Fig. 8: FCD-associated FOXJ3 N351S mutation increases neuronal soma size without altering FOXJ3 nuclear localization.

A Electroporation of WT FOXJ3 or mutant FOXJ3 (N351S) expressing constructs with GFP was performed at E14.5, and brains were harvested at P28. B Representative confocal images of GFP-expressing neurons in the cortical plate, with corresponding segmentation masks generated using Cellpose. Scale bars: 200 μm. Higher-magnification views (yellow boxes) showed detailed cell morphology. Scale bars: 30 μm. C Quantification of neuronal soma morphology. Violin plots comparing the soma area (µm²), diameter (µm), and perimeter (µm) of neurons expressing WT FOXJ3 and mutant FOXJ3 (N351S). The N351S mutation leads to a significant increase in all three morphological parameters. Error bars represent S.E.M. **p < 0.01, ***p < 0.001, ****: p < 0.0001 (n = 3 independent experiments; two-tailed unpaired t-test).
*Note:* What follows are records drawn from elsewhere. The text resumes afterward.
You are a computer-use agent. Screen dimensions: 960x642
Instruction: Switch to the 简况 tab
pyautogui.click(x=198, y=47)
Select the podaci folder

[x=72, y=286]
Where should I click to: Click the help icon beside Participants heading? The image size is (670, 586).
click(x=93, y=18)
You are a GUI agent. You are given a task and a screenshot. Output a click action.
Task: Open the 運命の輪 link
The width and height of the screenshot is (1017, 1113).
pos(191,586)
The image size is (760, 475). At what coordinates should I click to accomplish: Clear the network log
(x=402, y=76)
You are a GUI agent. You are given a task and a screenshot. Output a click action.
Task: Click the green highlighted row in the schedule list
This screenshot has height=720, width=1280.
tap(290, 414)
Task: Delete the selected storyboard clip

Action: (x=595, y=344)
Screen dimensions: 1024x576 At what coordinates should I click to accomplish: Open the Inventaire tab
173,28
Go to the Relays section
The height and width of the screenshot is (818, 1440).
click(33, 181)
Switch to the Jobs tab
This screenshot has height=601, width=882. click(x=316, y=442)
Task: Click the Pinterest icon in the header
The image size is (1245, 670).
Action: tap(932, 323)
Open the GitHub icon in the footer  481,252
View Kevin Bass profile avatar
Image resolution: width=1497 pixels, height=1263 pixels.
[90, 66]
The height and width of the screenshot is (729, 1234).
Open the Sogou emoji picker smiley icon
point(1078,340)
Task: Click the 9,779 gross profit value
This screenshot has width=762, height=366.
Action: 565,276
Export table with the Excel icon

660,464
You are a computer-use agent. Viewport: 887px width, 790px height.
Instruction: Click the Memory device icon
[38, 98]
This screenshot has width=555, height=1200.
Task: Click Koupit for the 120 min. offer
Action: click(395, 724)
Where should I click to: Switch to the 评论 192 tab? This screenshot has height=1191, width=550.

D Nuclear localization of WT and mutant FOXJ3 (N351S) in cortical neurons at P28. High-magnification confocal images of cortical neurons labeled with GFP (green, electroporated cells), mCherry–FOXJ3 (red; WT or N351S mutant), and DAPI (blue; nuclei). Both WT and N351S FOXJ3 proteins were predominantly localized to the nucleus, indicating that the N351S substitution does not affect nuclear targeting. Scale bars: 20 μm.